En la penumbra, solo iluminado por la luz cálida de las lámparas bajas, lo espera lo único que no ha cambiado en años: el retrato.
Un cuadro grande, colgado justo sobre la cabecera de su cama. Una foto de Rolando.
Su Rubí, con su sonrisa dulce, el cabello despeinado por el viento, y esa mirada que parecía conocer todos los secretos de Leo.
Leo se acerca, dejando el vaso en la mesa de noche. Se sienta al borde de la cama, mirando el retrato.
—¿Qué harías tú, Yohan?
Susurra la pregunta sin esperar respuesta. Mira en su mesita de noche donde está una foto de su ex novio, muerto. Yohan, un chico muy similar en apariencia a Rubí.
—Yohan...¿Me dirías que lo deje ir? ¿Que lo suelte? —se ríe con amargura—. Como te solté a ti, cuando te arrancaron de mí sin preguntar.
Levanta el vaso y lo vacía con un solo movimiento.
—No voy a perder a Rubí como te perdí a ti. No voy a quedarme solo otra vez.
Se pone de pie de golpe. Camina hasta el retrato, lo mira de frente, casi desafiándolo.
—Él no es tú. Rubí está vivo. Respira. Me odia, pero me escucha. Y mientras me escuche, mientras tenga una rendija por donde meterme en su mundo... no me rendiré.

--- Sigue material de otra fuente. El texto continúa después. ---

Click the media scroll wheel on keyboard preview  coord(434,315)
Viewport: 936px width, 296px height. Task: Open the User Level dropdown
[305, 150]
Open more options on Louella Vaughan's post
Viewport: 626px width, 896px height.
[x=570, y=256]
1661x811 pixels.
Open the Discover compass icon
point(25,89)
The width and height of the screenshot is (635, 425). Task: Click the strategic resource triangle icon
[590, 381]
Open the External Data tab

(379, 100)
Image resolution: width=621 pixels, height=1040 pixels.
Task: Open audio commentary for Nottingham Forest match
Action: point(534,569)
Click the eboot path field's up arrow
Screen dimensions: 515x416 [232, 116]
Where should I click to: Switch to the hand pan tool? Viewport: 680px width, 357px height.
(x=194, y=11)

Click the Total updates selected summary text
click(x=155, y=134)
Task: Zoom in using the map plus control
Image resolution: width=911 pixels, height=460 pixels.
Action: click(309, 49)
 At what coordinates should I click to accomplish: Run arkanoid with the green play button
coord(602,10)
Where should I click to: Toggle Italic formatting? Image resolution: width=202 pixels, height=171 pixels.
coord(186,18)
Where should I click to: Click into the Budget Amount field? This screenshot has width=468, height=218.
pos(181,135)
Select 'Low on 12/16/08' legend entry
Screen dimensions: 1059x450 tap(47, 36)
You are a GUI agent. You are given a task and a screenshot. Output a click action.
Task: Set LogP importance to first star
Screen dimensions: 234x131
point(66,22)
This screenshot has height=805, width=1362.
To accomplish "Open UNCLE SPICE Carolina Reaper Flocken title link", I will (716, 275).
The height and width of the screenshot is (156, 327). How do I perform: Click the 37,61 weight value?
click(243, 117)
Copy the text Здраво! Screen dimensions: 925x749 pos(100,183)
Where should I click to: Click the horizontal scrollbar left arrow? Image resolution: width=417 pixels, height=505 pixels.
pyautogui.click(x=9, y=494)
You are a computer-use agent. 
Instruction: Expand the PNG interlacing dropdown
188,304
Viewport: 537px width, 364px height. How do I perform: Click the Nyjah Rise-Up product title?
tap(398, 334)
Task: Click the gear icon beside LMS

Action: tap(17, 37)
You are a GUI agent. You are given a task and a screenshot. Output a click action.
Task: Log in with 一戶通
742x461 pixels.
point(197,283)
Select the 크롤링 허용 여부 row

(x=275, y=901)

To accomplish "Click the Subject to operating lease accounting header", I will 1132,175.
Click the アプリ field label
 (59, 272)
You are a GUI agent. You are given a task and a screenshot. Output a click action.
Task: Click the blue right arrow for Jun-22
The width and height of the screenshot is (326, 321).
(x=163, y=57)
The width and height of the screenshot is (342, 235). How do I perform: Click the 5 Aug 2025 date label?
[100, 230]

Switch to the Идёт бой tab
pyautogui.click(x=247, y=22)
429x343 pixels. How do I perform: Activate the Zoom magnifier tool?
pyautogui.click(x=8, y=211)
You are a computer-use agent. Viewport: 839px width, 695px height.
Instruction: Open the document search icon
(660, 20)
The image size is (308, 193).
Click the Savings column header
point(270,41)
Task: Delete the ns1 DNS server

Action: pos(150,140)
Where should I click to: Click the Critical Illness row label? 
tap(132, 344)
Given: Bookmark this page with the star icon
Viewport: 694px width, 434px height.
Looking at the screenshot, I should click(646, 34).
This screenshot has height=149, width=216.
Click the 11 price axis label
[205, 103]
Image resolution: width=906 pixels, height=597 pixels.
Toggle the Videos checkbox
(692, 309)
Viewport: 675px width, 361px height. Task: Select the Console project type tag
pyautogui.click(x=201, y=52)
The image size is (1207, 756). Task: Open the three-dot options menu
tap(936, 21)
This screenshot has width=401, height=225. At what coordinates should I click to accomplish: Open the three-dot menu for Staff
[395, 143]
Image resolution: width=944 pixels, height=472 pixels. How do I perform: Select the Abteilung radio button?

Se da la vuelta bruscamente, camina hasta su armario. Saca una camisa nueva, la lanza sobre la cama. Luego un pantalón negro.
—Si no vuelve, iré por él. Si se esconde, lo encontraré. Si me olvida... le recordaré por qué no puede.
De pronto, su teléfono vibra.
Un mensaje de Sheng:
“Se movió. Está pidiendo un taxi. Va solo.”
Los ojos de Leo brillan con furia.
—Perfecto.
Toma su chaqueta. Sale del cuarto sin mirar atrás, dejando el retrato de Rubí y de Yohan observándolo en silencio. La sonrisa inmortalizada parece más triste que antes.